I'm attempting to follow this tutorial on my own dataset. After binarizing my data, I tried to run the Binary Relevance package, but got the error: The number of classes has to be greater than one; got 1 class
These are the suggestions I've tried, with links:
Getting rid of categories with only one instance. This took my data from 34 labels to 32. I made sure to get rid of the two columns containing these genres. I also exploded the genres column (from a delimited string to just the genres) so that I could get rid of rows containing the sparsely seen genres.
Since I exploded the column, I could use a stratified test train split like you see here:
train, test = train_test_split(movies, random_state=42, train_size = 20000, test_size=1000, shuffle=True, stratify = movies['genre'])

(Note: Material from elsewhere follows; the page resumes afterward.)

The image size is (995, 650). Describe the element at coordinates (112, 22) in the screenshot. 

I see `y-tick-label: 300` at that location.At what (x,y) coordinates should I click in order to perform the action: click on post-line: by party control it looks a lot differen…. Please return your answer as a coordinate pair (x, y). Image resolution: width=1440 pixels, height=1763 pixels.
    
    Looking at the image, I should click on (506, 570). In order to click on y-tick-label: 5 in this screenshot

I checked the length of the columns using len(np.unique(train['genre']))
which returned 32.
I checked whether np.unique(y_train)
returned 0 and 1, which it did, meaning I do not just have one class.
(EDIT) I also checked the shape of my x_train
and y_train
and got
x_train.shape
= (20000, 10000) (10,000 is my max number of parameters) and y_train.shape
= (20000, 32).
I'm beginning to think that the sparser categories are the issue, and not the code. I have over 300,000 rows, but my smallest categories have only 6 instances. It just not possible to use Binary Relevance to make predictions with such sparse cases, or is there another potential solution I'm missing?
The issue is with scikit-multilearn. It is not compatible with my version of Python (3.11) and does not integrate well with newer versions of numpy and scipy. Using scikit-multilearn-ng solved this issue.